Но Надя не намерена слушать мои лекции. Я могу их читать в кабырском клубе. К тому же ей холодно. И она нетерпеливо дергает зонтик. Она уходит.
– Надя, куда же ты? Подожди.
И она останавливается. Она даже говорит:
– Такие горе-патриоты, как ты, перевелись давно, и сейчас все это выглядит довольно глупо. Или ты валяешь дурака, или что-то скрываешь.
– Ничего я не скрываю и говорю вполне серьезно. Но я не думаю, чтобы ты говорила серьезно.
В ответ она только смеется, да, смеется, как смеются над простофилями, над необидчивыми простодушными детьми. Вот так.
– Ну что же, – говорю, – это хорошо, что ты сказала правду.
– Что, не по нутру правда?
– Нет, все это мне даже нравится, – говорю я и смеюсь, потому что надеюсь обратить наш разговор в шутку – ведь мы же не чужие друг другу люди, мы любим, мы не можем жить друг без друга. – Правда – это всегда хорошо…
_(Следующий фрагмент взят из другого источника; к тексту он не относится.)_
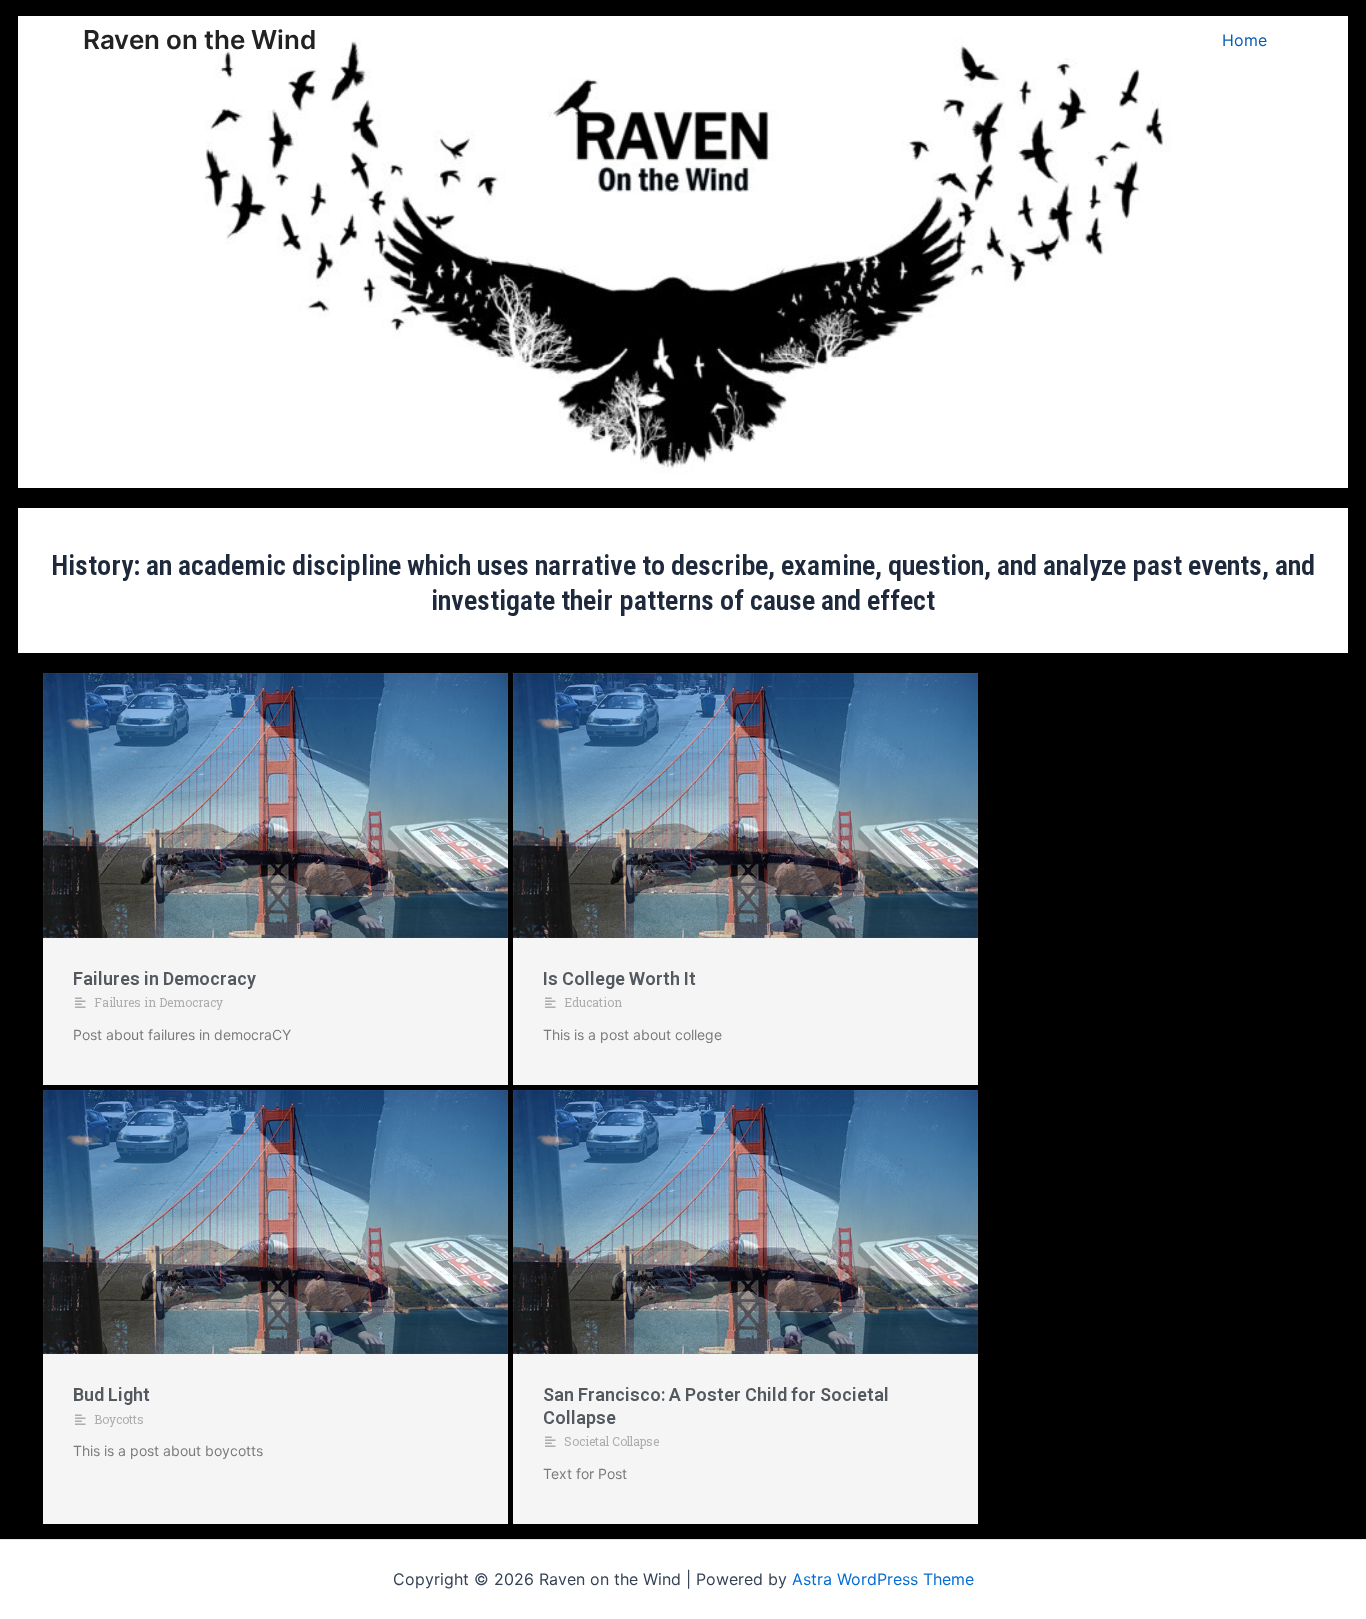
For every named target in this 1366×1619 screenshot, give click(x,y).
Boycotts (119, 1419)
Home (1244, 40)
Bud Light (111, 1394)
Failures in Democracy (164, 978)
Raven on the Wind (199, 39)
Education (593, 1002)
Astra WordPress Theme (883, 1579)
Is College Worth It (619, 978)
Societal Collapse (611, 1441)
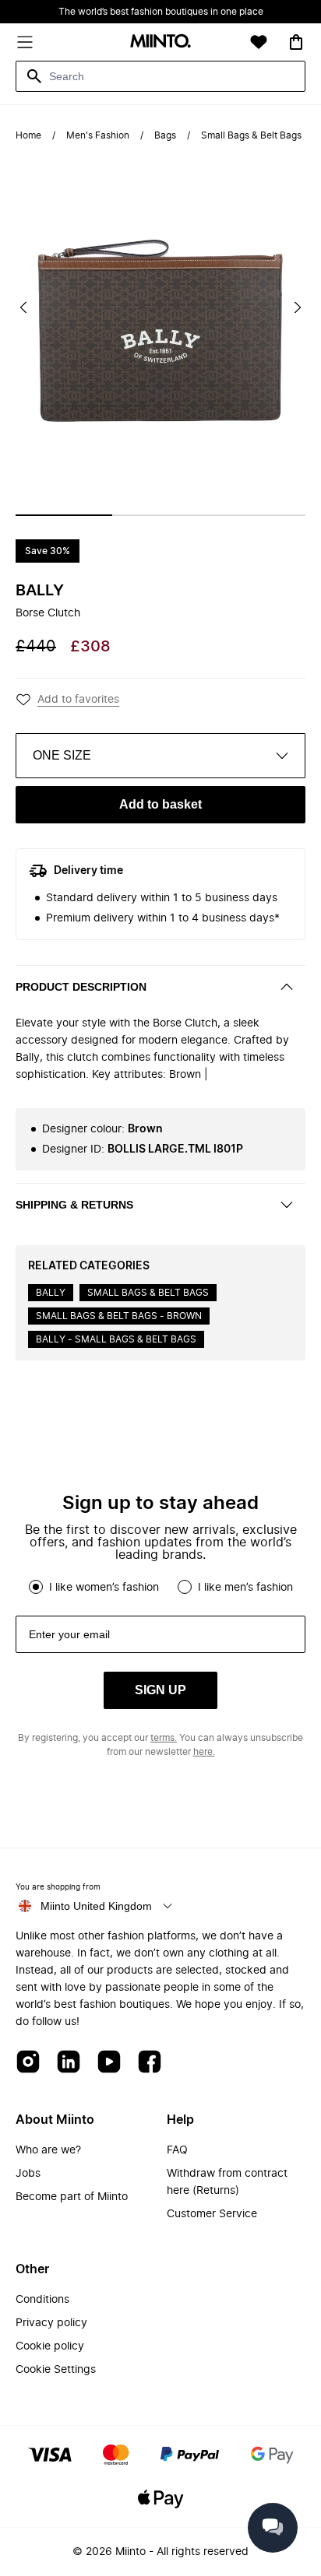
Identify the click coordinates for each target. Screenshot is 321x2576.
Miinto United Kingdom (96, 1906)
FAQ (177, 2150)
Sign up (160, 1690)
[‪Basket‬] (296, 42)
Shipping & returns (74, 1205)
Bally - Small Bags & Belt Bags (116, 1339)
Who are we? (48, 2150)
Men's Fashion (97, 135)
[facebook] (149, 2062)
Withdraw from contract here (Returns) (227, 2182)
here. (204, 1752)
– Мне пора, – говорит моя Надя и уходит. Да, уходит и не оглядывается. Я даже не успеваю ей сказать «до свидания», не успеваю. Догнать? Нет, надо остыть, а то в горячке можно наговорить и не такого. Да и может ли быть настоящая дружба без ссоры? Ведь это своего рода испытание на прочность, на верность, не так ли? Нетерпение – плохой помощник… Про нетерпеливых секретарь райкома Владимиров говорит, что у них «нервные центры подвешены к скользкому месту», а Геннадий Владимирович – один из самых умных и толковых людей, каких я пока узнал за свою жизнь. И как он прекрасно самые напряженные моменты в каких-нибудь важных и разговорах и дебатах сбивает шуткой, точным замечанием, и глядишь – неудовольствие погашено, «враги» уже смотрят друг на друга веселыми, миролюбивыми глазами. Но у меня, видно, не получается так ловко. А может быть, и не стоит во всем подражать Владимирову? Может быть, надо искать какие-то свои приемы вести разговор? Ведь вот тот же Бардасов, у него эти свои приемы есть, да, есть, а у меня вот их нет…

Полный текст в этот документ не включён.